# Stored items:
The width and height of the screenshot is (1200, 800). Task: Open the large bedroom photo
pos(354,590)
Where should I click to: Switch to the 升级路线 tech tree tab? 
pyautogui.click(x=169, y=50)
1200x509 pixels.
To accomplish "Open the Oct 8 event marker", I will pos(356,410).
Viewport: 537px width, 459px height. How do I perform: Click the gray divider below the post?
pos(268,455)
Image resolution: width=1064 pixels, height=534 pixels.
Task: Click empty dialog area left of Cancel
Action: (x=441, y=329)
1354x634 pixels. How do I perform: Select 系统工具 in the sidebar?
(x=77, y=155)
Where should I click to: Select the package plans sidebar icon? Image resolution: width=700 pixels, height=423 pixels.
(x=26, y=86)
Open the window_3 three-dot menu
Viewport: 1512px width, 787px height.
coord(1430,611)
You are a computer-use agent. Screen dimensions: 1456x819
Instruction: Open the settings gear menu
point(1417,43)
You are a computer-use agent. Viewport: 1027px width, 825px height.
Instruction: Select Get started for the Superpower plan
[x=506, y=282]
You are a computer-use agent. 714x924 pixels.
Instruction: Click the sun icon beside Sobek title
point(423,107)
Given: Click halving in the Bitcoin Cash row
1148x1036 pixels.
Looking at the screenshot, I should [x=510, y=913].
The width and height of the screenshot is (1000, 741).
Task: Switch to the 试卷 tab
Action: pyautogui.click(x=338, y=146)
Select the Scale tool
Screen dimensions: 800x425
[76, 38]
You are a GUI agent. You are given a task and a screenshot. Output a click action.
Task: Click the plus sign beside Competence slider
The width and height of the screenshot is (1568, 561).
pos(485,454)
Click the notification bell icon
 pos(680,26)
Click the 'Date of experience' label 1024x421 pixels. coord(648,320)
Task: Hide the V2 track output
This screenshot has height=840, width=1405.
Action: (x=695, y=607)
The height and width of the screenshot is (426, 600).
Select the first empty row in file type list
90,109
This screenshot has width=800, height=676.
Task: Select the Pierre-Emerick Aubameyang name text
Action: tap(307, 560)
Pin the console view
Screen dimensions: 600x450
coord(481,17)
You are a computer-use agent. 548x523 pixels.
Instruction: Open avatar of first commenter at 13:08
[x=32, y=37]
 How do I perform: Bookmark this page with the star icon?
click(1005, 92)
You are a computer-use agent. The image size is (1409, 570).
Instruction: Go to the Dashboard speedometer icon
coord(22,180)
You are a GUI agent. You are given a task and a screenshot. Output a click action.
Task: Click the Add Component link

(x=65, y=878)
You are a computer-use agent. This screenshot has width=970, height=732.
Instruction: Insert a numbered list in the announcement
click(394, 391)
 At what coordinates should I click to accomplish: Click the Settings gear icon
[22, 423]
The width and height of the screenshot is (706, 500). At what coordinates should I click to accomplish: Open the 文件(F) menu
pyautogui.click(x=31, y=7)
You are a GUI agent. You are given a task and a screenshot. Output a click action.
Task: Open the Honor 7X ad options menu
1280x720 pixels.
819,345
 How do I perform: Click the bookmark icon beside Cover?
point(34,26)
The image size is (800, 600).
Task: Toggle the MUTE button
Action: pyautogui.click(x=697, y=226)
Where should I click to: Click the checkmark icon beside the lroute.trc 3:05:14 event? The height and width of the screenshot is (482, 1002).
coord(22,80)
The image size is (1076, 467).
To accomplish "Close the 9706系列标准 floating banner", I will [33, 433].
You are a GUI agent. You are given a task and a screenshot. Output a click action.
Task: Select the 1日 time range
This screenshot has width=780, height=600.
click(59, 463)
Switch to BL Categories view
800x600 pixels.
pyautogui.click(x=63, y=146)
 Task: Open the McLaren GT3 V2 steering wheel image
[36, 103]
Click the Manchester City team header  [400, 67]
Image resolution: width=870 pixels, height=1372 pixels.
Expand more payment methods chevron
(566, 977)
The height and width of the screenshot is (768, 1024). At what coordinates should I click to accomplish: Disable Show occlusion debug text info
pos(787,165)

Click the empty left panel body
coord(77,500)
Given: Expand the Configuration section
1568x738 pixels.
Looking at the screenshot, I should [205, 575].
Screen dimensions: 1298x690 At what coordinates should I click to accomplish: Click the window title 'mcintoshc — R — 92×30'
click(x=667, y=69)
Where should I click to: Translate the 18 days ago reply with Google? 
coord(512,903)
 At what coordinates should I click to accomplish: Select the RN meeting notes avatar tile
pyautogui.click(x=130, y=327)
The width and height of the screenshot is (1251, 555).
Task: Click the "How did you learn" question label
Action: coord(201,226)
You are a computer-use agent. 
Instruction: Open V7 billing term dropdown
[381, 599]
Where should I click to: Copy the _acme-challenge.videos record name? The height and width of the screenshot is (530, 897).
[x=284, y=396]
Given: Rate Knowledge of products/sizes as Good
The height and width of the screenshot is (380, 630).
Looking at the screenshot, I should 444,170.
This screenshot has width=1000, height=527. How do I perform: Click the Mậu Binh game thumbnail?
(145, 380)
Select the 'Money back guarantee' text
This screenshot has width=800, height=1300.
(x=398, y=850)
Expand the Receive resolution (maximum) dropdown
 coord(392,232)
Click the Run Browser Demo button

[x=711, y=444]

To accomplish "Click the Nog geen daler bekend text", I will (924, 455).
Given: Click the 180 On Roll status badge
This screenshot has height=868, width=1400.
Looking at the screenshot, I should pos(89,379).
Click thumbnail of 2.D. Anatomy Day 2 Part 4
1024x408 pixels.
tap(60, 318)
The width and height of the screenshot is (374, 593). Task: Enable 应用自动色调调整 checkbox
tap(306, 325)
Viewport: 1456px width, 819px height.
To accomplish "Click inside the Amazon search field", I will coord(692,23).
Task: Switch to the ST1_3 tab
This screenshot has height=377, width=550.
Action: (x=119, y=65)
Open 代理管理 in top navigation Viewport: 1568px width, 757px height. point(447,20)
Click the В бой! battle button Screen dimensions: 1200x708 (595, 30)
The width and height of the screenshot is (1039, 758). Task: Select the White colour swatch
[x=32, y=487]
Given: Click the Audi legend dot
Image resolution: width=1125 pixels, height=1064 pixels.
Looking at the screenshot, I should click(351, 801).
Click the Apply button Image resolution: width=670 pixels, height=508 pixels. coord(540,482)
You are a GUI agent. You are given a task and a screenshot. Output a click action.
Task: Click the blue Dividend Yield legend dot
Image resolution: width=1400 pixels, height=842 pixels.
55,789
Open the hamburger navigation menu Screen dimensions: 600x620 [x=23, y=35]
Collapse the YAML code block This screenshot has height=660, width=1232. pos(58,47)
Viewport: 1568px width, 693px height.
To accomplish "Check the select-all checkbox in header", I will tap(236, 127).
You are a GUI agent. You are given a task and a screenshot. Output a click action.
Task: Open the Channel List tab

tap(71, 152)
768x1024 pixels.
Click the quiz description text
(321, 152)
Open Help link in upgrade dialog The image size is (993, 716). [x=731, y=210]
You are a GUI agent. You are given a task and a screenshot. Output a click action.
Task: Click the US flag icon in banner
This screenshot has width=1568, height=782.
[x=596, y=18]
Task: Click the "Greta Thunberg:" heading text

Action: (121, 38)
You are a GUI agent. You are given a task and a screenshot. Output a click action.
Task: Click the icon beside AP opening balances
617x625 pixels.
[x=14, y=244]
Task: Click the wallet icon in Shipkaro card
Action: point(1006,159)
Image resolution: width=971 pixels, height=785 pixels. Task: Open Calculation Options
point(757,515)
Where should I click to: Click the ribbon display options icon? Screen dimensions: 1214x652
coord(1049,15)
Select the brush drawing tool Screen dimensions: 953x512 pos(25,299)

# Exercise aim:
In the records above, find every line that contains the word "banner" and copy it.

# Reply:
To accomplish "Close the 9706系列标准 floating banner", I will [33, 433].
Task: Click the US flag icon in banner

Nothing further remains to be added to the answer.